Personal information
- Full name: Edward Montague Nash
- Born: 12 April 1902 Swindon, Wiltshire, England
- Died: 9 May 1985 (aged 83) Swindon, Wiltshire, England
- Batting: Right-handed
- Role: Wicket-keeper

Domestic team information
- 1936–1937: Minor Counties
- 1923–1950: Wiltshire

Career statistics
| Competition | First-class |
| Matches | 2 |
| Runs scored | 62 |
| Batting average | 62.00 |
| 100s/50s | –/– |
| Top score | 45* |
| Catches/stumpings | 3/– |
- Source: Cricinfo, 3 May 2012

= Edward Nash (sportsman) =

English sportsman

Edward Montague Nash (12 April 1902 – 9 May 1985) was an English cricketer and footballer. In cricket, Nash was a right-handed batsman who fielded as a wicket-keeper, while in football he played as a goalkeeper.
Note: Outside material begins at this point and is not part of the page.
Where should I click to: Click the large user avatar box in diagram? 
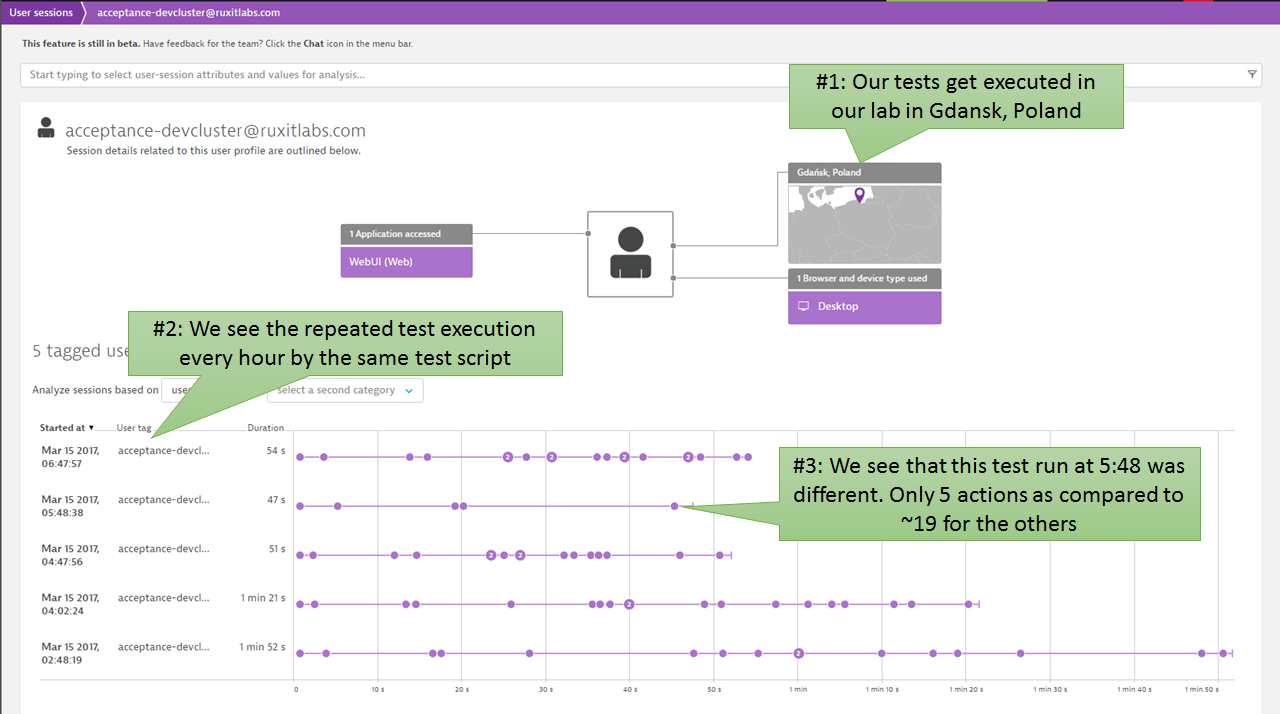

He was born at Swindon, Wiltshire and died there on 9 May 1985.

==Cricket==
Nash made his debut in county cricket for Wiltshire in the 1923 Minor Counties Championship against the Surrey Second XI. Prior to the start of World War II in 1939, Nash made 110 appearances for Wiltshire in the Minor Counties Championship. In 1936, Nash made his first-class for a combined Minor Counties team against Oxford University at the University Parks. In a drawn match, Nash made scores of 45 not out in the Minor Counties first-innings, while in their second-innings he was dismissed for a duck by Peter Whitehouse. The following season, he made a second first-class appearance in a repeat of the previous season's fixture. Nash made scores of 9 not out in the Minor Counties first-innings, while in their second-innings he ended not out on 8. Oxford University won the match by 6 wickets. Following the war, Nash made five further appearances in the Minor Counties Championship for Wiltshire, the last of which came against the Hampshire Second XI in 1950.

==Football==
Nash played football in his youth for Gorse Hill Boys and North End Albion. He signed for Swindon Town on a youth contract in 1916, signing a professional contract with the club four years later in 1920. Nash played for Swindon Town from the 1919/20 season to the 1929/30 season, making a total of 253 appearances in both league and cup competitions. Following the 1920/30 season, Nash left Swindon Town and signed for Brentford for the following season. Nash played for Brentford for two seasons, before moving to Crystal Palace, where he played for the club in the 1932/33 season, making a single appearance. He retired at the end of that season.